Wait! You'll Thank Me Later.

Wait!  You'll Thank Me Later.

By Yolanda "Yanni" Brown

Has this ever happened to you?  You meet someone and feel instant sparks.  A chemistry that is almost toxic.  You find that you want to spend every moment together.  Things are clicking on all cylinders and the sexual energy is irresistible.   You haven't known each other long, but you want to take the plunge.  Why wait, right?

Well . . . there is a reason why you should take your time and wait.  Here’s why:  have you ever rushed to meet someone, rushed to fall in love, rush to make what you thought was love only to discover that you really don’t like this person that you’ve fallen in love with?

You could find that don’t have anything in common with the person that you’ve fallen in love with, or you’ve fallen for someone that doesn’t share your values or goals.  But you love them, right?  Or, maybe you forgot to have the conversation that defined what you were doing because you didn’t want to rock the boat, so you assumed that you are in a relationship and he assumes that you are having relations.  

It has been argued that women can/cannot engage in a long term sexual intimate relationship without become attached. Some can, some cannot that’s not what’s in question.  

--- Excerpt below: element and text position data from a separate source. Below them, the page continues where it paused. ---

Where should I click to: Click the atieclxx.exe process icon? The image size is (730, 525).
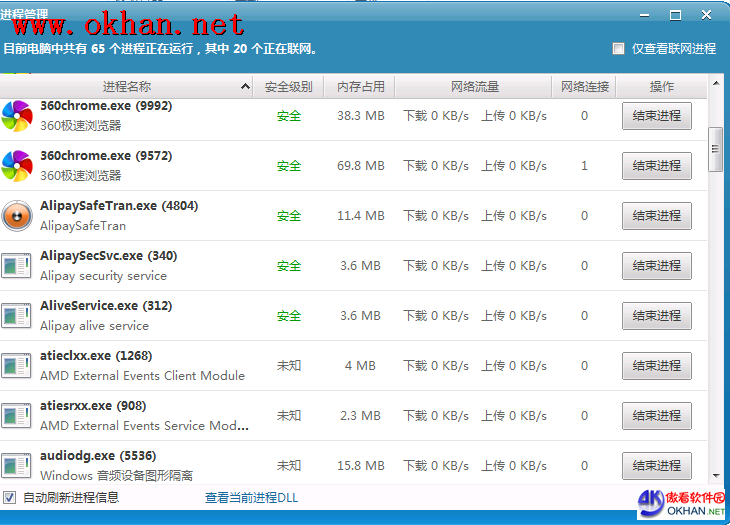click(17, 366)
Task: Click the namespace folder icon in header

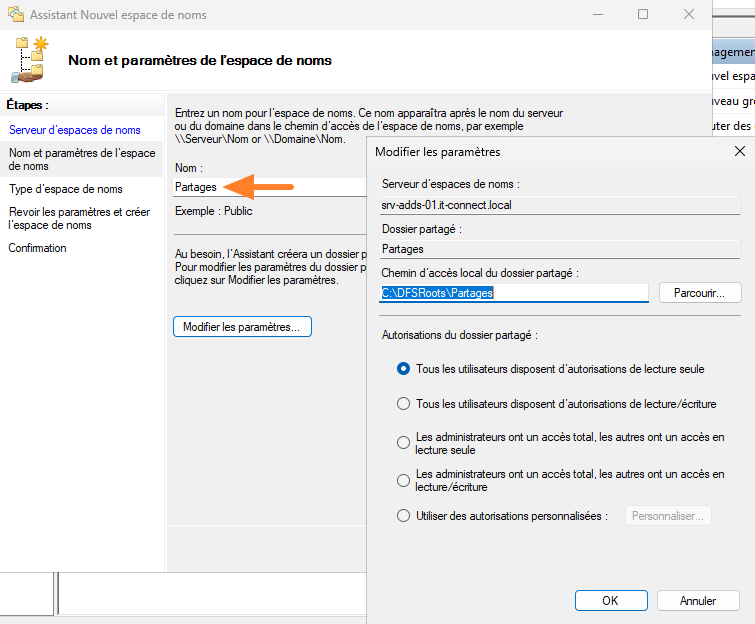Action: 30,60
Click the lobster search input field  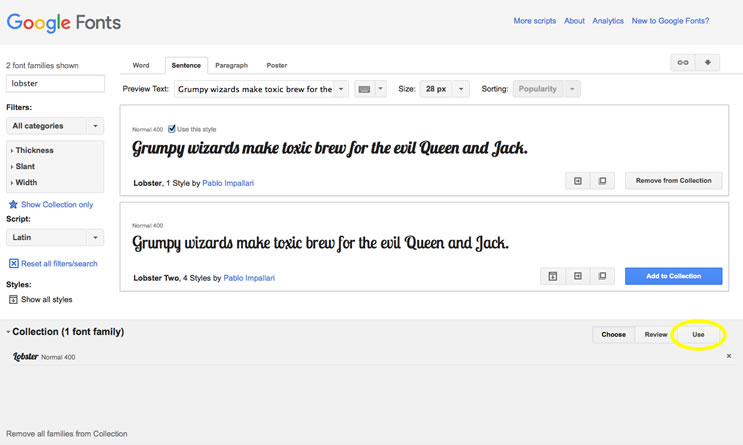(x=55, y=84)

What I love about my mother is that she gives me the greatest advice.  She once said to me that a man can get up, wash the woman off of him and keep it moving.  But a woman takes in the deposit and carries it with her.  Whether it's mentally, physically or emotionally she carries him.

Some people have 90-day rules, some have six-month rules.  Others wait longer. Whatever your rule is, remember what the WAIT is for!  Wait, because it takes quality time to really get to know someone. Wait, because you are worth more than just a booty call.  Wait, to avoid living life with too many regrets. Wait, because you deserve to know what you are getting.  Wait, because he deserves the best of you and you deserve the best of him.  If we are so quick to give our best away to everything that looks like love, we will be worn out and won’t recognize real love when it darts our doorstep.

We are often blinded by the excitement of love and find ourselves willing to do almost anything to keep that loving feeling. Waiting allows you to take the time to see the person for who they are and not who you want them to be! Waiting allows you to see if he is the man that you need for him to be! Waiting allows him to show you who he is rather than him telling you who he is.  Waiting allows you to experience relationship seasons with a person to see if you want to experience more.  Waiting allows you to establish the foundation that is required to enjoy a long lasting relationship.  Waiting says that you want what’s best for you and your family.

Nobody wants to be alone.  At least I hope not.  I think that we just want our fair share of what is right but don’t always know how to get it.  Take your time to find it!  Find it your way at your pace because you are SO worth the wait!